Questo "schiacciamento", cosiddetto generalmente nella letteratura aviatoria, viene definito rapporto di forma dalla psicologia della percezione.
Questo rapporto ha una relazione diretta con le caratteristiche fisiche della pista e con l'angolo di avvicinamento, è indipendente dalle caratteristiche del terreno circostante, quindi è tanto più valido in condizioni notturne e di blak hole e non ha relazione con la linea d'orizzonte o con il parabrezza del velivolo.
Esso è definito dalla seguente formula RF = tg alfa L/l dove alfa è l'angolo della traiettoria d'avvicinamento rispetto al piano della pista, L è la lunghezza ed l la larghezza della pista.
La validità del rapporto di forma come indicazione dello stimolo visivo è compresa in un massimo di 10°, a cui corrisponde un errore dell'1,5%, abbondandemente al di sotto della variabilità nel giudizio soggettivo sulla percezione di quanto viene osservato.
Intorno ai 3° il risultato della formula è in errore di solo 0,1% nel rappresentare il rapporto di forma reale percepito a livello di retina.

------

### IL TUO OBIETTIVO
Per favore, trascrivi dal testo qui sopra sul rapporto di forma della pista il tratto che va da "Esso è definito" fino a "livello di retina.".

### INFORMAZIONI FORNITE
------

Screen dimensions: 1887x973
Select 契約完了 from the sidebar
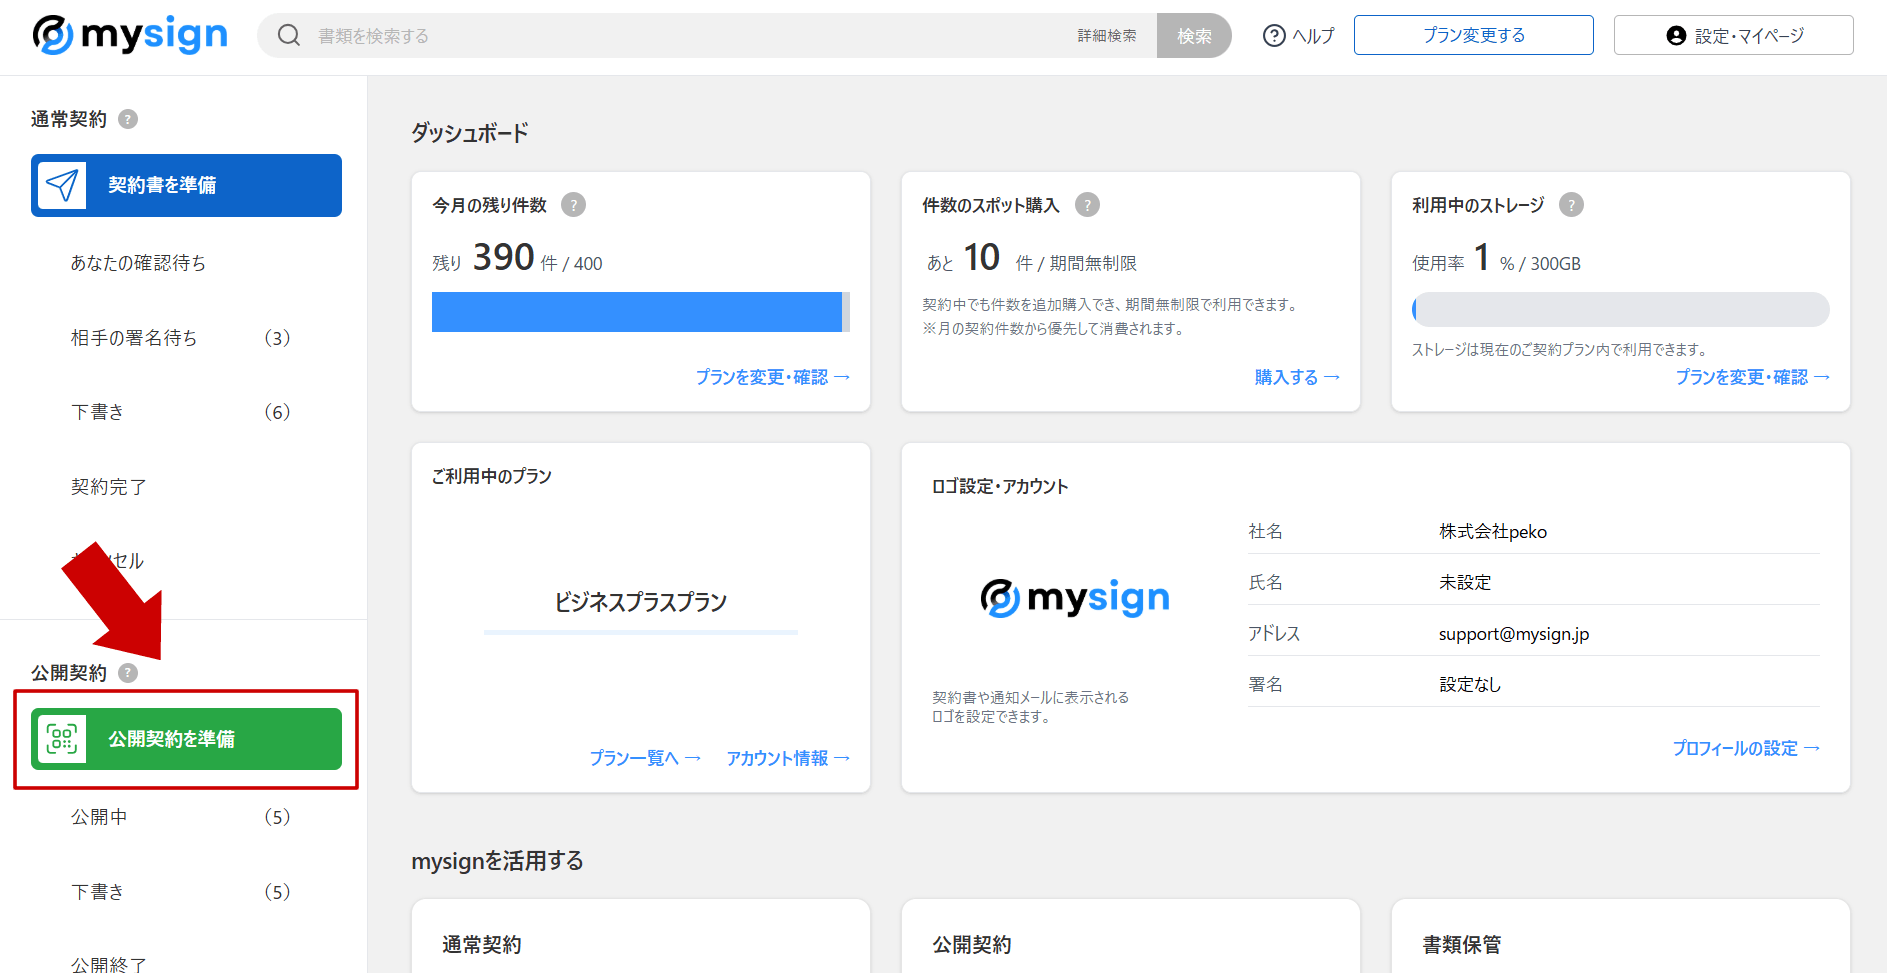[110, 486]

------

### RISPOSTA ALL'ESERCIZIO
Esso è definito dalla seguente formula RF = tg alfa L/l dove alfa è l'angolo della traiettoria d'avvicinamento rispetto al piano della pista, L è la lunghezza ed l la larghezza della pista.
La validità del rapporto di forma come indicazione dello stimolo visivo è compresa in un massimo di 10°, a cui corrisponde un errore dell'1,5%, abbondandemente al di sotto della variabilità nel giudizio soggettivo sulla percezione di quanto viene osservato.
Intorno ai 3° il risultato della formula è in errore di solo 0,1% nel rappresentare il rapporto di forma reale percepito a livello di retina.